EXERCISE DESCRIPTION – Output every line of the rows below as a JSON list of strings, with one string per line and blank lines omitted.

------ DATA LINES

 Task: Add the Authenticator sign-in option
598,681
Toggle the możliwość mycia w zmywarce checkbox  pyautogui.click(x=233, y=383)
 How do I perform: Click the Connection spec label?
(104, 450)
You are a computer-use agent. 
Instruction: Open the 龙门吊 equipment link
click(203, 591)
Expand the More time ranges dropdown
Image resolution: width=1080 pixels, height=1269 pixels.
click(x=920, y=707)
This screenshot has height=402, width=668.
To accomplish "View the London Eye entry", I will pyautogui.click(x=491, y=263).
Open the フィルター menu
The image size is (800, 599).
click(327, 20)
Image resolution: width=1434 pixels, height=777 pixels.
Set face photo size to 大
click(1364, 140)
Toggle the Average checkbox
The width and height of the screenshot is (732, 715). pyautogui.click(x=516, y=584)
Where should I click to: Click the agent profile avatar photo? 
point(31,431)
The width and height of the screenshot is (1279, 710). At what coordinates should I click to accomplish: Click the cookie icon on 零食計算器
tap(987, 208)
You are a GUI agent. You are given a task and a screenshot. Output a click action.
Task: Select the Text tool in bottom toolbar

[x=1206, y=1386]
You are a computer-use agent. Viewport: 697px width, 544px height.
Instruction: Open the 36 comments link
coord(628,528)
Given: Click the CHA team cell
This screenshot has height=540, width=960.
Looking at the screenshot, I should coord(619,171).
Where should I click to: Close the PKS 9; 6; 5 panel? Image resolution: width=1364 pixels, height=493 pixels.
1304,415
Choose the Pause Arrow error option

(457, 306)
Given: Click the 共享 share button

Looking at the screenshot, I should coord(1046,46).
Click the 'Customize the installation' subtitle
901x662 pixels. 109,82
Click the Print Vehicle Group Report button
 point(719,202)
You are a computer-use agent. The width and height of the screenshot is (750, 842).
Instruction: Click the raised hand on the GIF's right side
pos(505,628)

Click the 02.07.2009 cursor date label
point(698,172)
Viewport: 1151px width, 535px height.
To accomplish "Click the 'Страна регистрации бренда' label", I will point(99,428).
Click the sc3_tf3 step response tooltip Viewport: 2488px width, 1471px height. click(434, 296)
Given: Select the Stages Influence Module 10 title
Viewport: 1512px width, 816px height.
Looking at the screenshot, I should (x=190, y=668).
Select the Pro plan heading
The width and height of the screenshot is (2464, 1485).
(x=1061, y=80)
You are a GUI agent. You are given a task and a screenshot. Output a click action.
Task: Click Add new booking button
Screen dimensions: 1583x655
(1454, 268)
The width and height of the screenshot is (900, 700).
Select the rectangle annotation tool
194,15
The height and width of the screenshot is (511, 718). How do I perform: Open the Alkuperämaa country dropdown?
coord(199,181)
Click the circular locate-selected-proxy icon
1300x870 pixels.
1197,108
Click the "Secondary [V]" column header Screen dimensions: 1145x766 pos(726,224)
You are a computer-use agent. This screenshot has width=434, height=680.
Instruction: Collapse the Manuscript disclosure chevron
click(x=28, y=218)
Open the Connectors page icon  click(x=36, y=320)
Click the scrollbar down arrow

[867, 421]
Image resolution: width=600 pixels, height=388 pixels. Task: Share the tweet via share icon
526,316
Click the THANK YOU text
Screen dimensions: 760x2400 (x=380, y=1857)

------------

TASK OUTPUT –
[
  " Task: Add the Authenticator sign-in option",
  "598,681",
  "Toggle the możliwość mycia w zmywarce checkbox  pyautogui.click(x=233, y=383)",
  " How do I perform: Click the Connection spec label?",
  "(104, 450)",
  "You are a computer-use agent. ",
  "Instruction: Open the 龙门吊 equipment link",
  "click(203, 591)",
  "Expand the More time ranges dropdown",
  "Image resolution: width=1080 pixels, height=1269 pixels.",
  "click(x=920, y=707)",
  "This screenshot has height=402, width=668.",
  "To accomplish \"View the London Eye entry\", I will pyautogui.click(x=491, y=263).",
  "Open the フィルター menu",
  "The image size is (800, 599).",
  "click(327, 20)",
  "Image resolution: width=1434 pixels, height=777 pixels.",
  "Set face photo size to 大",
  "click(1364, 140)",
  "Toggle the Average checkbox",
  "The width and height of the screenshot is (732, 715). pyautogui.click(x=516, y=584)",
  "Where should I click to: Click the agent profile avatar photo? ",
  "point(31,431)",
  "The width and height of the screenshot is (1279, 710). At what coordinates should I click to accomplish: Click the cookie icon on 零食計算器",
  "tap(987, 208)",
  "You are a GUI agent. You are given a task and a screenshot. Output a click action.",
  "Task: Select the Text tool in bottom toolbar",
  "[x=1206, y=1386]",
  "You are a computer-use agent. Viewport: 697px width, 544px height.",
  "Instruction: Open the 36 comments link",
  "coord(628,528)",
  "Given: Click the CHA team cell",
  "This screenshot has height=540, width=960.",
  "Looking at the screenshot, I should coord(619,171).",
  "Where should I click to: Close the PKS 9; 6; 5 panel? Image resolution: width=1364 pixels, height=493 pixels.",
  "1304,415",
  "Choose the Pause Arrow error option",
  "(457, 306)",
  "Given: Click the 共享 share button",
  "Looking at the screenshot, I should coord(1046,46).",
  "Click the 'Customize the installation' subtitle",
  "901x662 pixels. 109,82",
  "Click the Print Vehicle Group Report button",
  " point(719,202)",
  "You are a computer-use agent. The width and height of the screenshot is (750, 842).",
  "Instruction: Click the raised hand on the GIF's right side",
  "pos(505,628)",
  "Click the 02.07.2009 cursor date label",
  "point(698,172)",
  "Viewport: 1151px width, 535px height.",
  "To accomplish \"Click the 'Страна регистрации бренда' label\", I will point(99,428).",
  "Click the sc3_tf3 step response tooltip Viewport: 2488px width, 1471px height. click(434, 296)",
  "Given: Select the Stages Influence Module 10 title",
  "Viewport: 1512px width, 816px height.",
  "Looking at the screenshot, I should (x=190, y=668).",
  "Select the Pro plan heading",
  "The width and height of the screenshot is (2464, 1485).",
  "(x=1061, y=80)",
  "You are a GUI agent. You are given a task and a screenshot. Output a click action.",
  "Task: Click Add new booking button",
  "Screen dimensions: 1583x655",
  "(1454, 268)",
  "The width and height of the screenshot is (900, 700).",
  "Select the rectangle annotation tool",
  "194,15",
  "The height and width of the screenshot is (511, 718). How do I perform: Open the Alkuperämaa country dropdown?",
  "coord(199,181)",
  "Click the circular locate-selected-proxy icon",
  "1300x870 pixels.",
  "1197,108",
  "Click the \"Secondary [V]\" column header Screen dimensions: 1145x766 pos(726,224)",
  "You are a computer-use agent. This screenshot has width=434, height=680.",
  "Instruction: Collapse the Manuscript disclosure chevron",
  "click(x=28, y=218)",
  "Open the Connectors page icon  click(x=36, y=320)",
  "Click the scrollbar down arrow",
  "[867, 421]",
  "Image resolution: width=600 pixels, height=388 pixels. Task: Share the tweet via share icon",
  "526,316",
  "Click the THANK YOU text",
  "Screen dimensions: 760x2400 (x=380, y=1857)"
]